Tumor-targeted hyaluronan nanoliposomes increase the antitumor activity of liposomal Doxorubicin in syngeneic and human xenograft mouse tumor models.

Abstract

Naturally occurring high-Mr hyaluronan, bound to the surface of nanoliposomes (denoted targeted hyaluronan liposomes, or tHA-LIP), is a candidate for active targeting to tumors, many of which overexpress the hyaluronan receptors CD44 and RHAMM. The surface-bound hyaluronan also provides a hydrophilic coat that, similar to polyethylene glycol, may promote long-term circulation. We recently reported the successful targeting of mitomycin C, mediated by tHA-LIP, in tumor-bearing syngeneic mice.
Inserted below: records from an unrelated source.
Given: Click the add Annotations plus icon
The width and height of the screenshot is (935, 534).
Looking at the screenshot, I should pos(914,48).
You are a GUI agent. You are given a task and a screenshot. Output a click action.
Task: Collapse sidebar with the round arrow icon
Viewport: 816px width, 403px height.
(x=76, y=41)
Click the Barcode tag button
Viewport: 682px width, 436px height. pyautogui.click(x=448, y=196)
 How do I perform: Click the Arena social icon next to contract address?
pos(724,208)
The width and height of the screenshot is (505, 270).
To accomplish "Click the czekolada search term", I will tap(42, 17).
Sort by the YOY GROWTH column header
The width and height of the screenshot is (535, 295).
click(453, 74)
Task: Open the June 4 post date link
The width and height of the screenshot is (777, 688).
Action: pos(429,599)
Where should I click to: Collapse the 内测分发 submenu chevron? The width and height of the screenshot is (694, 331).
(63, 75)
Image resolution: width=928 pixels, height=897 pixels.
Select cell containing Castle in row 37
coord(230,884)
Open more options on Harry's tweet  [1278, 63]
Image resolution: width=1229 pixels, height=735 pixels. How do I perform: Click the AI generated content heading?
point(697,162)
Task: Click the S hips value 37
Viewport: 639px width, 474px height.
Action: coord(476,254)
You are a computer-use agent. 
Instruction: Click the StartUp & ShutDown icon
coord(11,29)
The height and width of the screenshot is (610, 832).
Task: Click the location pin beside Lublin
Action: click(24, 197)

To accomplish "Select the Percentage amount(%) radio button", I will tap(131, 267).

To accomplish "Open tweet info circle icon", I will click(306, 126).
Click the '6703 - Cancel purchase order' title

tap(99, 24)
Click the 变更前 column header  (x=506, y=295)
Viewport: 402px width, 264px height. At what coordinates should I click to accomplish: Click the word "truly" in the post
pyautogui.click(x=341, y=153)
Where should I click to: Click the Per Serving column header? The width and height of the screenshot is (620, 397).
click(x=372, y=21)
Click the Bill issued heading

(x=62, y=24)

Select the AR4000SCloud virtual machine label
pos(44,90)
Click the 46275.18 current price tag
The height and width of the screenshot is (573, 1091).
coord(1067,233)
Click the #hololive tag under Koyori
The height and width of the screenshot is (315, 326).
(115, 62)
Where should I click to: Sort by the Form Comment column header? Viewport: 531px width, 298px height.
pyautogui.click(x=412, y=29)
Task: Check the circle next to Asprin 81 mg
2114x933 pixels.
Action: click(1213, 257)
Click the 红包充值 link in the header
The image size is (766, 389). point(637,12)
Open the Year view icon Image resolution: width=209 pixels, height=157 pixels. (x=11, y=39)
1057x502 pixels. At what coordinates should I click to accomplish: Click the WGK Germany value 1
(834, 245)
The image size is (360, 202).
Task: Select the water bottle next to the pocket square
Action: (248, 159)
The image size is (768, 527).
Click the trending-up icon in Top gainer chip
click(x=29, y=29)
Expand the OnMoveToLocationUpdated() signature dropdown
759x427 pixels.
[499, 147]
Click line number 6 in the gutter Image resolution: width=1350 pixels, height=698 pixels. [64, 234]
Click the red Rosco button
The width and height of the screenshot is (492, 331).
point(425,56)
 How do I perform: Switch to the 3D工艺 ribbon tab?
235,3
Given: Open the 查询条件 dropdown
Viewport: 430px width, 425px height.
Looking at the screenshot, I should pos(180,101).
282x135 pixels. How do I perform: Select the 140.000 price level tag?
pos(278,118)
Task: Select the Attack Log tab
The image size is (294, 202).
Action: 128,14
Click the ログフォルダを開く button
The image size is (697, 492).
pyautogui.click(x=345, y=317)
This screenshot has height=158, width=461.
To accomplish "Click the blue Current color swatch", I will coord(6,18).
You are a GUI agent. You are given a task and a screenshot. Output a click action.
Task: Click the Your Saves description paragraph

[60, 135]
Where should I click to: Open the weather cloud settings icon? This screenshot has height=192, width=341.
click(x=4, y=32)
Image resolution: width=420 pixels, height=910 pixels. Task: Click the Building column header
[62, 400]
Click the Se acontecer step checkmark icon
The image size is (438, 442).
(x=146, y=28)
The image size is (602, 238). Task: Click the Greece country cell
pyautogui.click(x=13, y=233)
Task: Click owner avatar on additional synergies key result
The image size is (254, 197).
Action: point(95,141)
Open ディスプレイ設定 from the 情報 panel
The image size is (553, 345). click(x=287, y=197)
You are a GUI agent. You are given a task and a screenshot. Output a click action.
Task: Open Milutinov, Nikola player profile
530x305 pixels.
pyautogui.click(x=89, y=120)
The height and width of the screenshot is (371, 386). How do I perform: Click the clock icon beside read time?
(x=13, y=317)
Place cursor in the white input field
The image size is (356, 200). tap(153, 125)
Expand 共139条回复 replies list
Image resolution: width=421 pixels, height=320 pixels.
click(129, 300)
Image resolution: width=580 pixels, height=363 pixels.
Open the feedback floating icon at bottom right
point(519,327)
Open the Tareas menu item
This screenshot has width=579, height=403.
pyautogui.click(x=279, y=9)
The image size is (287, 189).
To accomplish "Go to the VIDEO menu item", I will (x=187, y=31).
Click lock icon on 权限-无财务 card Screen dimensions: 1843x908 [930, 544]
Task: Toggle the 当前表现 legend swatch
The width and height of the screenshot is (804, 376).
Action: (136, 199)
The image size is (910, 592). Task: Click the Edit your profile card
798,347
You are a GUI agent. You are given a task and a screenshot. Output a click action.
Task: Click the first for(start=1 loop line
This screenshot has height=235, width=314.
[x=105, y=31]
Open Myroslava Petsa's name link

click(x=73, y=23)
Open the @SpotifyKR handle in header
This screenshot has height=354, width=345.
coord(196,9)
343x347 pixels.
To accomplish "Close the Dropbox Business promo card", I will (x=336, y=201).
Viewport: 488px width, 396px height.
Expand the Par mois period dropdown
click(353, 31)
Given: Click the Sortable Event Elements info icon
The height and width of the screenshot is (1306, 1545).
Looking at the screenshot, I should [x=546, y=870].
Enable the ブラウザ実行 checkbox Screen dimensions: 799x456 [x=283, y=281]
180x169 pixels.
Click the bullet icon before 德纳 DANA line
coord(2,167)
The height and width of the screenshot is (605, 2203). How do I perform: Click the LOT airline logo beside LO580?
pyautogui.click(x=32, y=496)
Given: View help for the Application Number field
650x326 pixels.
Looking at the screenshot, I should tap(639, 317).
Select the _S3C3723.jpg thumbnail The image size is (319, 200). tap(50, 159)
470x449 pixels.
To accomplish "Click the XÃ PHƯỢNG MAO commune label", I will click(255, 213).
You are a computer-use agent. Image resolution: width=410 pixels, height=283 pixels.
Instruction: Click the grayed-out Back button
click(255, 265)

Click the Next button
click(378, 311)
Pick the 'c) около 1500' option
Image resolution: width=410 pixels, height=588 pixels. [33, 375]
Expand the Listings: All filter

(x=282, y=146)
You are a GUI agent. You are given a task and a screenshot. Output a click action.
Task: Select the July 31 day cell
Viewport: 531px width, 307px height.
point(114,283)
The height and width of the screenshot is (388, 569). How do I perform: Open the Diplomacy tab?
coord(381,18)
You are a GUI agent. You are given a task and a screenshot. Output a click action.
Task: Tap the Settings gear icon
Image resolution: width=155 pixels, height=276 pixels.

Hypothesizing that this targeting is carrier-specific, rather than drug-specific, we report here studies with doxorubicin (DXR)-loaded tHA-LIP, in syngeneic and human xenograft models. Saline, free DXR, DXR-loaded nontargeted liposomes (nt-LIP), and Doxil served as controls. The tHA-LIP were long-circulating, more than all controls, in healthy and tumor-bearing (C57BL/6/B16F10.9; BALB/c/C-26) mice. Mediated by tHA-LIP, DXR accumulation in tumor-bearing lungs was 30-, 6.7-, and 3.5-fold higher than free DXR, nt-LIP, and Doxil, respectively. Key indicators of therapeutic responses--tumor progression, metastatic burden, and survival--were superior (P < .001) in animals receiving DXR-loaded tHA-LIP compared with controls, in tumor-bearing syngeneic mice (BDF1/P388/ADR ascites, C57BL/6/B16F10.9 lung metastasis, and BALB/c/C-26 solid tumors), and in nude mice bearing PANC-1 solid tumors. In conclusion, tHA-LIP, performing as tumor-targeted carriers, have the potential to join the arsenal of carrier-formulated anticancer drugs.